A military spokesman confirmed the men, dressed in plain clothes, were soldiers, though he questioned when the video was shot and the motive of those who leaked it.

They are shown gathering around Selenggen as he lies naked on patch of gravel in the remote village of Puncak Jaya. One steps roughly on his chest, as another repeatedly asks where he and his friends have stashed their weapons.

“Where did you put them? In the church? The woods? Along the river? In a pigsty? Tell me!” barks one of the interrogators.

Selenggen says he doesn't know, that he's a just an ordinary villager, and is kicked in the gut by one soldier, while another stubs a lit cigarette out in his face.

“You're a liar. Get the fire. Burn him,” the interrogator says and a soldier jumps up to carry out an order to burn Selenggen's genitals.

Another later holds a gun to his mouth and threatens to pull the trigger.

Murib, the human rights official, said Selenggen was a member of a local church council who was accused of helping hide separatists and arms.

His body was found in late 2009, he said, without providing details about the cause of death.

The same video also shows another Papuan suspect being threatened with a knife.

“For us, it's an old song,” said Forkorus Yabuisembut, a pro-independence activist. “The types of abuses carried by security forces are so far beyond humane ... nothing has changed.”

The central government insists such atrocities, which were widespread under Suharto's dictatorship, are a thing of the past.

But they promised to investigate.

“It probably happened in a different era and someone leaked it to make us look bad,” said Lt.
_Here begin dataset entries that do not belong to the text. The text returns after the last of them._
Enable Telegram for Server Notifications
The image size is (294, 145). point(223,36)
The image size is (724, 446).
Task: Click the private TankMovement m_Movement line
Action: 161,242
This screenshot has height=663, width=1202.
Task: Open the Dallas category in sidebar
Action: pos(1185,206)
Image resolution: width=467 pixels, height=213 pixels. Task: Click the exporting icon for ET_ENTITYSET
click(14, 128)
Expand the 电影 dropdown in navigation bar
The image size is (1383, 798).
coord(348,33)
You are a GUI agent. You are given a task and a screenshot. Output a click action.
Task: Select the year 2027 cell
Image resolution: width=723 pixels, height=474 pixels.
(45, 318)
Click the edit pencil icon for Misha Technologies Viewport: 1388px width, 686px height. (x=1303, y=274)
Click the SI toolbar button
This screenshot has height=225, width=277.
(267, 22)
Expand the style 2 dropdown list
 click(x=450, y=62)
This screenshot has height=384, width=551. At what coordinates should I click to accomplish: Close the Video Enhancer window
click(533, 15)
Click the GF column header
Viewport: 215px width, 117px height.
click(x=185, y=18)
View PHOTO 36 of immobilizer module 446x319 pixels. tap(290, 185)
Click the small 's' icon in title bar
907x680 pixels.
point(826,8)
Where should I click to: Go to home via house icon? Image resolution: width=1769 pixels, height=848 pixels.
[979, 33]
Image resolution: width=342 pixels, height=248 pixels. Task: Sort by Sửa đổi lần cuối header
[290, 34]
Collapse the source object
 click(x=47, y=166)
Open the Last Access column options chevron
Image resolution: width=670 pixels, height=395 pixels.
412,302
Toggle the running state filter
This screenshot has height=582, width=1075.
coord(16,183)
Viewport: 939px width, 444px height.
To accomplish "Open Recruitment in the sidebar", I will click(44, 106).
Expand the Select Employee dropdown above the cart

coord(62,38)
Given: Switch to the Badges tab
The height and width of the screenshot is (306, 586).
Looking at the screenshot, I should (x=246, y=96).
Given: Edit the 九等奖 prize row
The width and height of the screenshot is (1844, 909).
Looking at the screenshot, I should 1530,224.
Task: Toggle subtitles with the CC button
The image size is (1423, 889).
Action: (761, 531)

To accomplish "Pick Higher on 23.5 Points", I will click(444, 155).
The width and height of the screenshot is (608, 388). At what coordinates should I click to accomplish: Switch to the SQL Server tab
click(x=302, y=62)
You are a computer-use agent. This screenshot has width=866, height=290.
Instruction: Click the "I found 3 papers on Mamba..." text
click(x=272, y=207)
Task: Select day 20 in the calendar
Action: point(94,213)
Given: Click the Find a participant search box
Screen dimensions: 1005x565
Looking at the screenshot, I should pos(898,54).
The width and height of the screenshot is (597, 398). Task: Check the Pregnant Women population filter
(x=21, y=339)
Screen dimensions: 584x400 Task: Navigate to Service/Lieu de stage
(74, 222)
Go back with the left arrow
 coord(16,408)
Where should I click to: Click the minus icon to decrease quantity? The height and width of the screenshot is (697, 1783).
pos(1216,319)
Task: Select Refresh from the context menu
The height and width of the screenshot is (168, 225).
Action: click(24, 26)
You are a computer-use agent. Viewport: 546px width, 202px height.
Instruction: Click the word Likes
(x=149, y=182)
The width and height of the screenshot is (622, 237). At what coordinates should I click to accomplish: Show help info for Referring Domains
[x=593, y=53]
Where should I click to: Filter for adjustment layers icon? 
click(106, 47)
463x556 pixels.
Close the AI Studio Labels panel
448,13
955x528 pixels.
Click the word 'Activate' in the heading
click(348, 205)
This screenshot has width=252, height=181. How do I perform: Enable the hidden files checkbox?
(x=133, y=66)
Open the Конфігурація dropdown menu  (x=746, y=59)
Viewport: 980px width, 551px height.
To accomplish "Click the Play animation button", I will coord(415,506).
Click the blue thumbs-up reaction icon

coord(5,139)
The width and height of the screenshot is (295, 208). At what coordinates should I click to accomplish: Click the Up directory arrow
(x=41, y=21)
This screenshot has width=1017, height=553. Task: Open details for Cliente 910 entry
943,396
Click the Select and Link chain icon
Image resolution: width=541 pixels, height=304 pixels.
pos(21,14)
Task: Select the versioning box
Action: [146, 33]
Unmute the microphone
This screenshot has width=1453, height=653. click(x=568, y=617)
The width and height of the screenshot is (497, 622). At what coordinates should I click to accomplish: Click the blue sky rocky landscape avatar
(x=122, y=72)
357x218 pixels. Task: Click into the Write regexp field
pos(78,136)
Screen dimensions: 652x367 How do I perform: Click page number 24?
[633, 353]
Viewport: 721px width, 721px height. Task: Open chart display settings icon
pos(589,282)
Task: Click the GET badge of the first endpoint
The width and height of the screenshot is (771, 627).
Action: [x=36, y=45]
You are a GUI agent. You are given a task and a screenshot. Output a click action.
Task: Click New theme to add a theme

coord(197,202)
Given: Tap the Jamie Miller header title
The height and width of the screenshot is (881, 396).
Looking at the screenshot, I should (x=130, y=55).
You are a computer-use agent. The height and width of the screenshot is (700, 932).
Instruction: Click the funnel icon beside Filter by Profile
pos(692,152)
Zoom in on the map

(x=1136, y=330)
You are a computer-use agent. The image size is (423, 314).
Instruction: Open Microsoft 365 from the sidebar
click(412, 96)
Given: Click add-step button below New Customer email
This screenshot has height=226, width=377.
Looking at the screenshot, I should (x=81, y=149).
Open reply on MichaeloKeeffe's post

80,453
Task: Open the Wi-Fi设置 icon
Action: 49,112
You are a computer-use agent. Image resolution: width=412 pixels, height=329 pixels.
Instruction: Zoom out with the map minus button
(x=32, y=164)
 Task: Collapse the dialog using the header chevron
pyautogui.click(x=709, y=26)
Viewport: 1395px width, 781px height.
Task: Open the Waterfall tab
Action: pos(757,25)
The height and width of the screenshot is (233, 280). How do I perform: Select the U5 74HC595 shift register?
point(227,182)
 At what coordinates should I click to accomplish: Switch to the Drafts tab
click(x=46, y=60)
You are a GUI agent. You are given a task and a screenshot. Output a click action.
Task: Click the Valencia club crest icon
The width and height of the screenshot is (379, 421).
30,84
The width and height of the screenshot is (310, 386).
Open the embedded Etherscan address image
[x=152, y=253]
Col. Susilo, a provincial military spokesman, without specifying when.

“But I promise you, if it does turn out these abuses were carried out recently, we'll find out who was responsible and we'll come down hard,” said Susilo, who goes by only one name.

Indonesia, the world's most populous Muslim country, took over Papua from the Dutch in 1963 and formalized its sovereignty six years later through a stage-managed vote by about 1,000 community leaders.

Human rights groups say more than 100,000 people — a fifth of the impoverished province's population — have died as result of military action.